Enroute Class pass rate

WOW.. 6/11. Where do you think those people went wrong? If you don't mind me asking.
I will give you a serious answer.

Just for reference I evaled earlier this month and passed with a score in the low 70s. I came into Radar evals with a score above 32 points meaning I needed a high 50 average to pass. I averaged a high 60.

The entire point of the Academy is they give you a lot of information you need to be proficient at and barely enough time. Here's what you need in order to do well in Radar evals: know how to handle every situation, know how to scan the radar, know how to not hit anything, know how to prioritize tasks, complete tasks efficiently, and control nerves. None of these things are particularly difficult on their own if you are reasonably intelligent and put reasonable effort but sadly being subpar at any one of these things can cause you to fail. Unlike other parts of the course, being 90% good at the task at hand is not enough . . . you can catch 90% of point outs, 90% of readback errors and etc. and there goes 40+ points on a Radar eval.
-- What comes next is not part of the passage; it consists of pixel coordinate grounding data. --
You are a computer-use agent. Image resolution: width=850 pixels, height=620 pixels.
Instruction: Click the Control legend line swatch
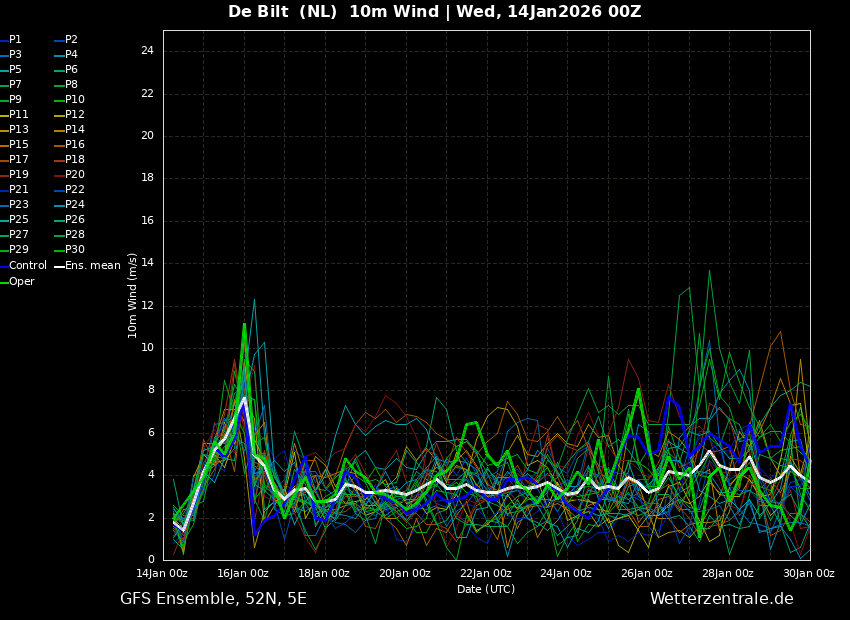[4, 266]
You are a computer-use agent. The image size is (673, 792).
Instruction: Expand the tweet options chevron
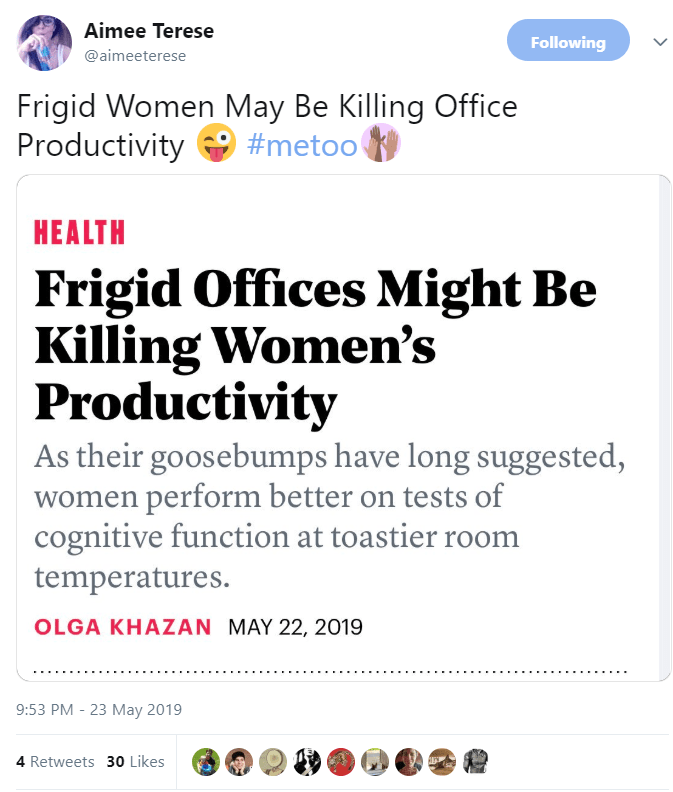coord(659,42)
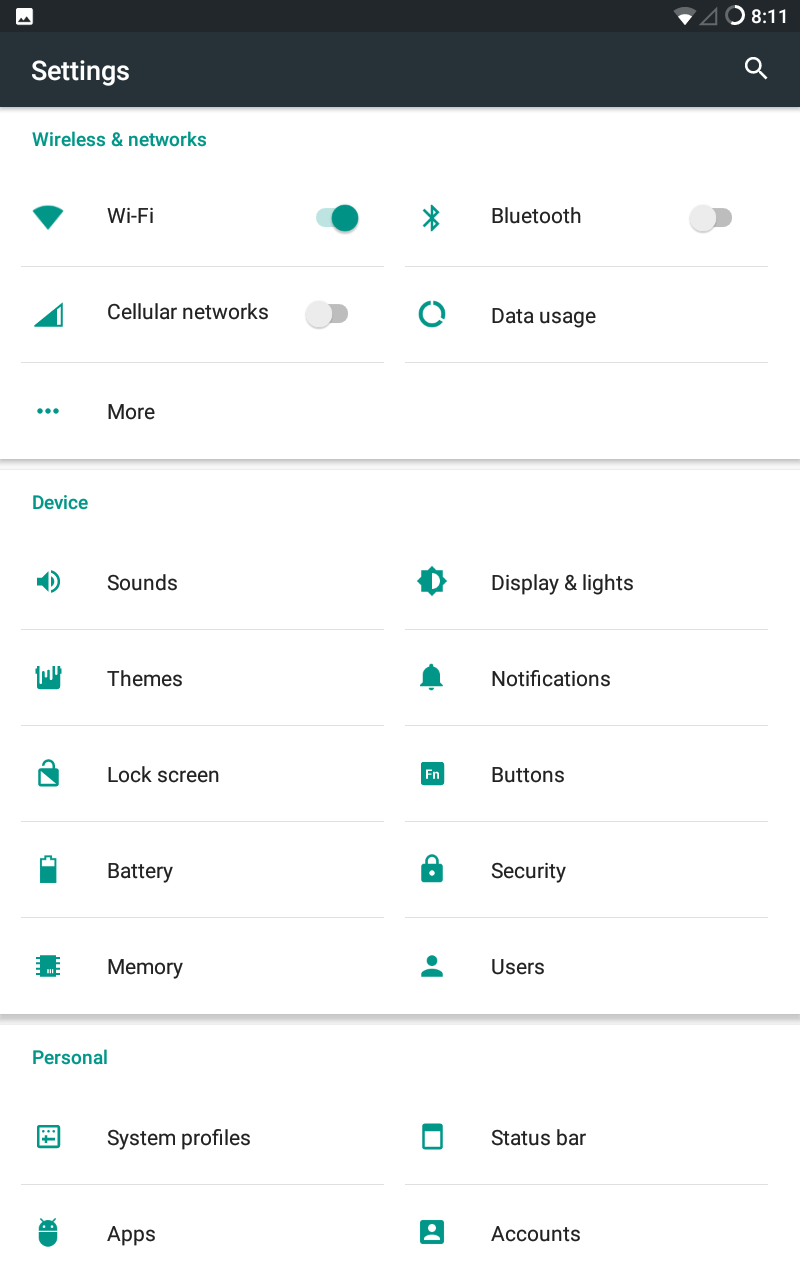Image resolution: width=800 pixels, height=1280 pixels.
Task: Tap the System profiles icon
Action: tap(48, 1137)
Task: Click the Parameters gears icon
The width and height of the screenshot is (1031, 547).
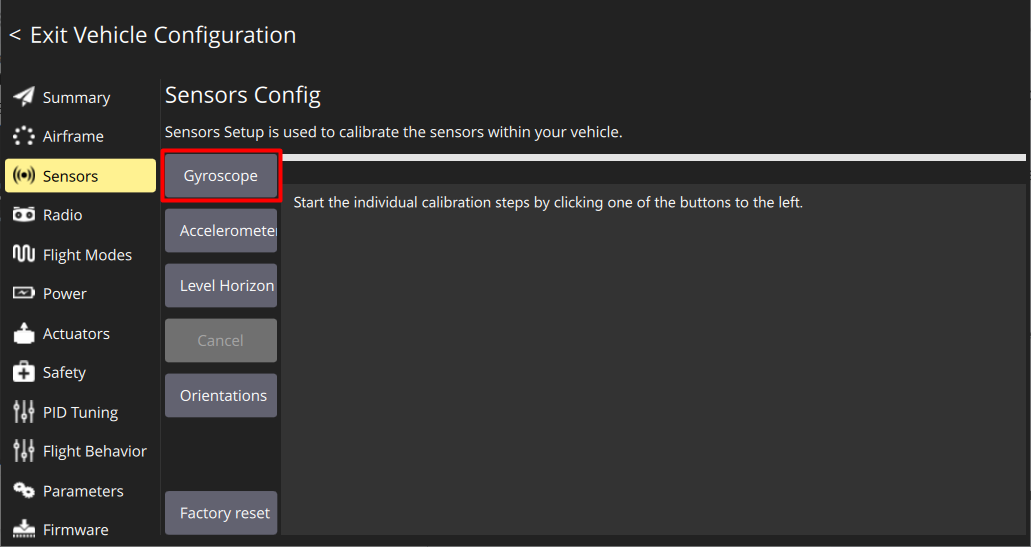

Some people are naturals and pick up Radar pretty quickly without having to put in a lot of work at home. Some people just don't have what it takes. (This has nothing to do with intelligence or previous experience. People smarter than you have failed!) My advice for minimizing your chance of failure is to use the practice problems to focus on improving your scan, your ability to not hit anything, and your working speed. Be brutally honest about how good or bad you are during the practice problems. The only days you should be confident are eval days.
 
Last edited:
I agree. Just take it seriously. Put in the work. Study when you’re at home (omg but I’m not paid then!). Etc.
Dirty sheets are better than clean sheets in practice problems. Written, detailed feedback is the only way to improve upon what you’re doing wrong.
 
I will say some of the guys we lost were doing well through the late 11-12 radar problems. I don't think the academy prepares you well enough mentally though, for how to cope with the anxiety and pressure if you're not used to it or ready for it. Some guys lost big points in their first run or two over really dumb mistakes, and couldn't recover when they needed to crush the final problem to make it. Some came devastatingly close, which made it worse... But yeah, the instructors really did not want to spend any time talking about stress management and really did not prepare us for the roller coaster that are the eval days, and I think that's a huge mistake on their part.
 
I think it comes down to simply attacking the problem. I mean if you sit there and wait for crap to happen you’ll get screwed.
 
I will say some of the guys we lost were doing well through the late 11-12 radar problems. I don't think the academy prepares you well enough mentally though, for how to cope with the anxiety and pressure if you're not used to it or ready for it. Some guys lost big points in their first run or two over really dumb mistakes, and couldn't recover when they needed to crush the final problem to make it. Some came devastatingly close, which made it worse... But yeah, the instructors really did not want to spend any time talking about stress management and really did not prepare us for the roller coaster that are the eval days, and I think that's a huge mistake on their part.
I think that is part of the evaluations, looking for individuals that can handle the stress and push through it while still making good decisions.
 
Dirty sheets are better than clean sheets in practice problems. Written, detailed feedback is the only way to improve upon what you’re doing wrong.
This is what got me to pass coming into evals with a 24ish. First couple days of radar I was doing really well, but the third day wrecked me. I had different instructors each day and found that the third day ones were really nitpicky and rough on me. I felt crushed and like this job wasn't going to be for me. Called my wife and she told me to go out with a bang, and I told her that wasn't appropriate in this career. Next day I requested from my main instructors to let me work with the day three instructors as much as possible. I never had a clean sheet up to evals, but those guys told me I'm not going to have a problem getting through. Aced evals.
 
Last edited:
Jeepers. I dont envy any of you folks. Got a relative going the Z route and worried sick about him after reading this. Pretty sure I wouldn't have passed my Terminal class 10+ years ago were it pass/fail. He might have more natural aptitude than I though, who knows.
 
I passed today (ranked 4 of 4) so my choice is between NY or PR. Thoughts/input? I'm not sure which to pick and I'll look into each one this evening but am open to any feedback regarding the choice.
 
I passed today (ranked 4 of 4) so my choice is between NY or PR. Thoughts/input? I'm not sure which to pick and I'll look into each one this evening but am open to any feedback regarding the choice.

Young and no kids go to PR. You will be training for 3+ years at zny and will never leave. Plus its in bfe long island and nowhere close to nyc but with high cost of living.
 
I passed today (ranked 4 of 4) so my choice is between NY or PR. Thoughts/input? I'm not sure which to pick and I'll look into each one this evening but am open to any feedback regarding the choice.

 
Congrats on passing. If it was me I’d Absolutely choose Puerto Rico. Ive heard good things about it. You’ll be stuck at ZNY for years before you even start training. Pass rate is also substantially higher. The current projected staffing at ZSU is 85 percent while ZNY is 61 percent. That’s a huge difference.